In a principal-agent relationship, the principal gives the agent authority to act on behalf of the principal, and to bind or obligate the principal to contracts and other legal obligations, as permitted by the scope of the agency (authority). An agent’s authority may be sufficient to bind or obligate the principal if the authority was expressly given to the agent (actual authority), or if it was implied to other persons that the agent had authority to act on behalf of the principal (apparent authority)—such as by the principal’s adoption of the agent’s prior actions on behalf of the principal.

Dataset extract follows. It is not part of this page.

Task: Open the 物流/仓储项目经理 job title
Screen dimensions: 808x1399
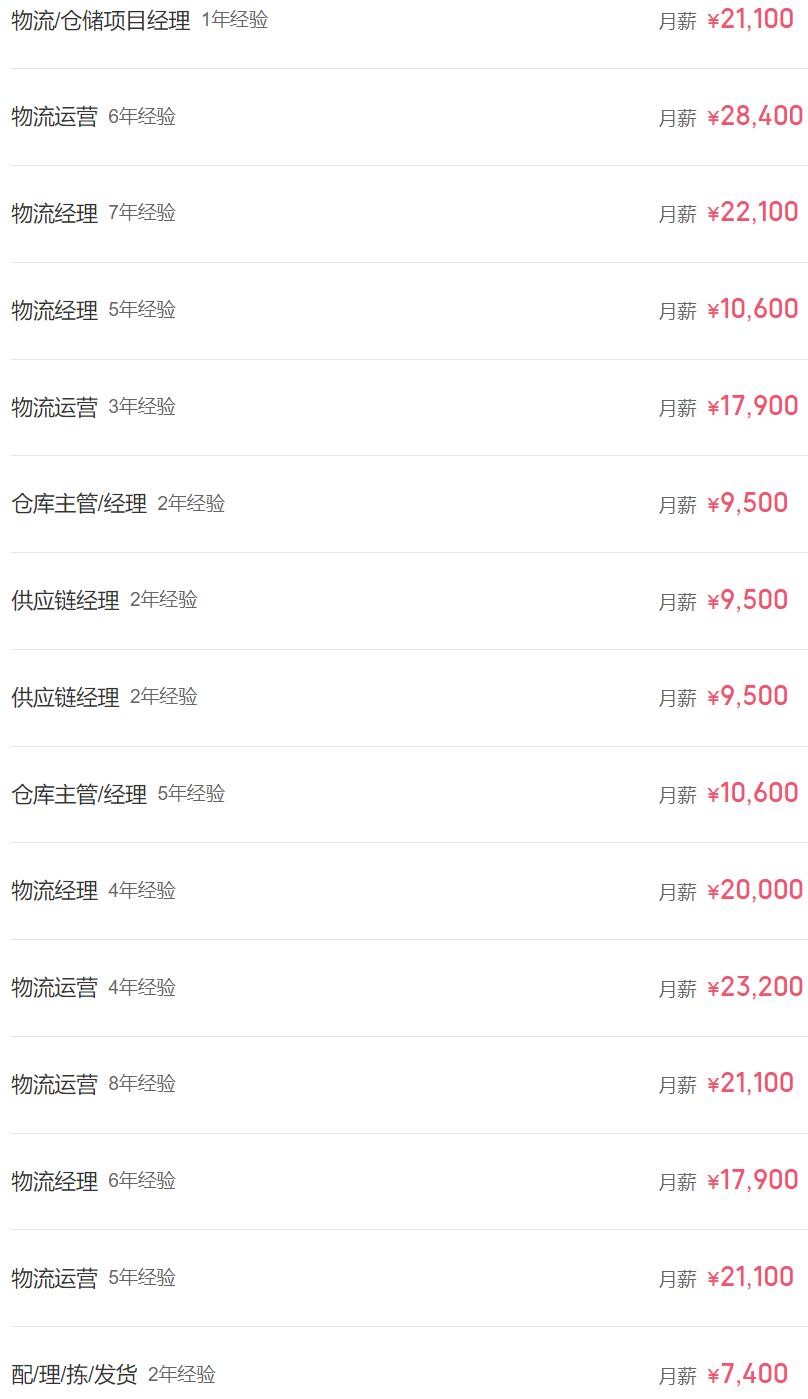Action: pyautogui.click(x=100, y=21)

In Texas, the principal-agent relationship is governed by principles of agency law, which dictate that a principal can authorize an agent to act on their behalf and enter into binding agreements within the scope of the granted authority. This authority can be 'actual authority,' explicitly given by the principal to the agent, or 'apparent authority,' where the principal's conduct suggests to third parties that the agent is authorized to act. Actual authority is the direct power the agent has been given by the principal either orally or in writing. Apparent authority arises when a principal's actions lead a third party to reasonably believe that the agent is authorized to act, even if the agent does not have the actual authority. This can occur through the principal's previous acceptance of the agent's actions or by setting up a situation where the agent appears to have certain powers. In Texas, as in other jurisdictions, for an agent to bind the principal, the third party must also act in good faith and have a reasonable belief in the agent's authority.